Given their linguistic diversity, Indians have a natural aptitude for languages (unlike, say, the Japanese with their homogenous culture and long history of isolation as an island nation). Among India's greatest living divas is Lata Mangeshkar who has sung in 20 languages. Few are able to fault her. Her spoken-word memoir with the film historian Nasreen Munni Kabir explains how her mastery of music came from precise pronunciation. As a struggling 19-year-old seeking work in Bombay's studios she recorded a number that made her an overnight singing sensation in 1949 (though her name went unacknowledged at first). The song was Aayegaa Aaanewala for the movie Mahal. It was a difficult recording; but by chance the young actress Nargis was present, chaperoned by her mother Jaddan Bai, a formidable Muslim singer and producer. When the job was done, Jaddan Bai summoned the young singer and demanded her name. "You're Maharastrian!" she exclaimed. "But how is your Urdu so flawless? Sing it again." As a result Lata Mangeshkar sang for all films starring Nargis, embarking on a career that outshone all rivals.

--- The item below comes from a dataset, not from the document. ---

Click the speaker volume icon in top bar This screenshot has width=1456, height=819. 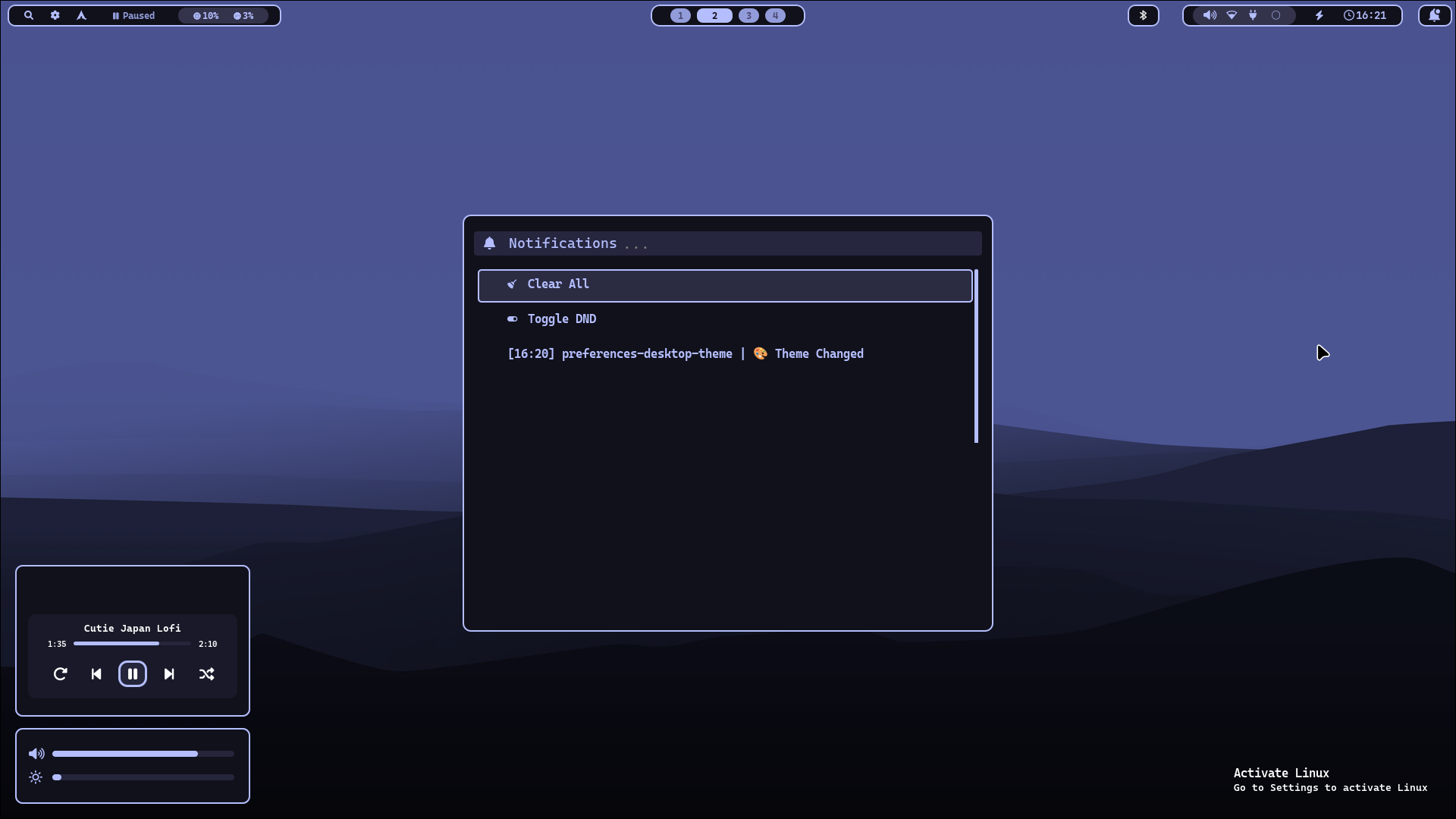pyautogui.click(x=1210, y=15)
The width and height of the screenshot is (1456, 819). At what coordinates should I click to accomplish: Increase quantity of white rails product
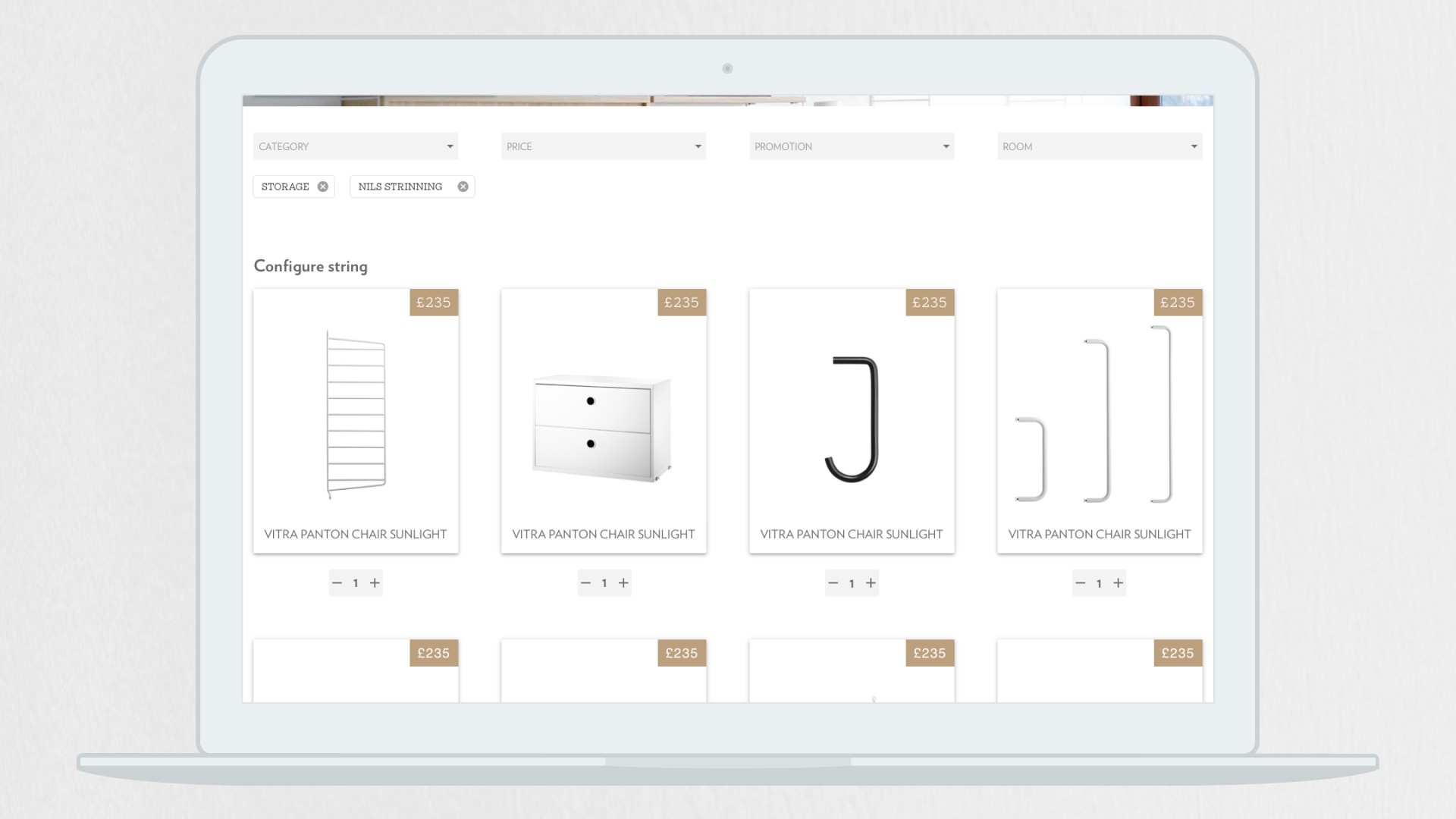[1119, 583]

Political leaders are like performing artists in their desire to capture votes. But they no longer require Lata Mangeshkar's phenomenal vocal gifts of mind and memory. United States President Barack Obama is an acknowledged teleprompter-addict; he uses them not only for State of the Nation addresses, but even ad hoc events such as talking to students in classrooms. The Washington-based journalist Chidanand Rajghatta reports that there is a TV skit showing Mr Obama in bed with his wife - murmuring endearments from a teleprompter.
The new teleprompter technology for public speakers is compact, invisible and more sophisticated than the monitors used by TV anchors. It is composed of two thin, transparent screens, artfully placed on either side of the speaker. As the prepared text scrolls down, the speaker turns to the audience from side to side, giving the impression of active engagement. As with actors, the rest is carefully orchestrated artifice.
Mr Modi is a self-confessed gadget geek, deeply attached to his laptop, with professional speech writers on hand. All he now needs is to master this simple art. It will quash reviving the troublesome political legacy of the primacy of Hindi or English over the other. His young electors couldn't care less and are unlikely to start riots. If he used English more often, it would enhance his reputation as a leader who doesn't speak in forked tongues.